- [SOAL LATIHAN]:
Menurut teks tentang puasa, Ramadhan, dan taubat, apa dua akibat dari ketidaksiapan menjalankan kewajiban yang telah datang?

━━━ KUTIPAN TEKS ━━━

Puasa, Ramadhan, Taubat
Wahai
kaum muslimin, hendaknya kita mengetahui bahwa salah satu nikmat yang banyak
disyukuri meski oleh seorang yang lalai adalah nikmat ditundanya ajal dan
sampainya kita di bulan Ramadhan. Tentunya jika diri ini menyadari tingginya
tumpukan dosa yang menggunung, maka pastilah kita sangat berharap untuk dapat
menjumpai bulan Ramadhan dan mereguk berbagai manfaat di dalamnya.
Bersyukurlah
atas nikmat ini. Betapa Allah ta’ala senantiasa melihat kemaksiatan kita
sepanjang tahun, tetapi Dia menutupi aib kita, memaafkan dan menunda kematian
kita sampai bisa berjumpa kembali dengan Ramadhan.
Ketidaksiapan yang Berbuah Pahit
Imam
Abu Bakr Az Zur’i rahimahullah memaparkan dua perkara yang wajib kita
waspadai. Salah satunya adalah [اَلتَّهَاوُنُ
بِالْأَمْرِ إِذَا حَضَرَ وَقْتُهُ], yaitu kewajiban telah datang tetapi kita tidak siap untuk
menjalankannya. Ketidaksiapan tersebut salah satu bentuk meremehkan perintah.
Akibatnya pun sangat besar, yaitu kelemahan untuk menjalankan kewajiban
tersebut dan terhalang dari ridha-Nya. Kedua dampak tersebut merupakan hukuman
atas ketidaksiapan dalam menjalankan kewajiban yang telah nampak di depan mata.[1]
Abu
Bakr Az Zur’i menyitir firman Allah ta’ala dalam Al-Quran surat At-Taubah
ayat 83 yang artinya:
“Maka jika Allah mengembalikanmu kepada suatu
golongan dari mereka, kemudian mereka minta izin kepadamu untuk keluar (pergi
berperang), Maka katakanlah: “Kamu tidak boleh keluar bersamaku selama-lamanya
dan tidak boleh memerangi musuh bersamaku. Sesungguhnya kamu telah rela tidak
pergi berperang kali yang pertama. karena itu duduklah bersama orang-orang yang
tidak ikut berperang.”

━━━ DATA TERSEDIA ━━━

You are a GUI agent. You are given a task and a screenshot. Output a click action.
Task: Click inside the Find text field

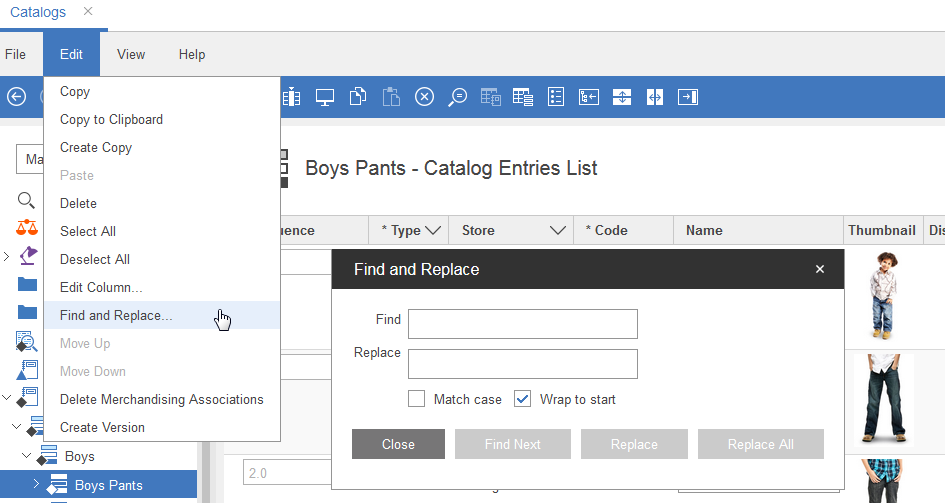point(522,324)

━━━

- [JAWABAN SOAL]:
Kelemahan untuk menjalankan kewajiban tersebut dan terhalang dari ridha-Nya.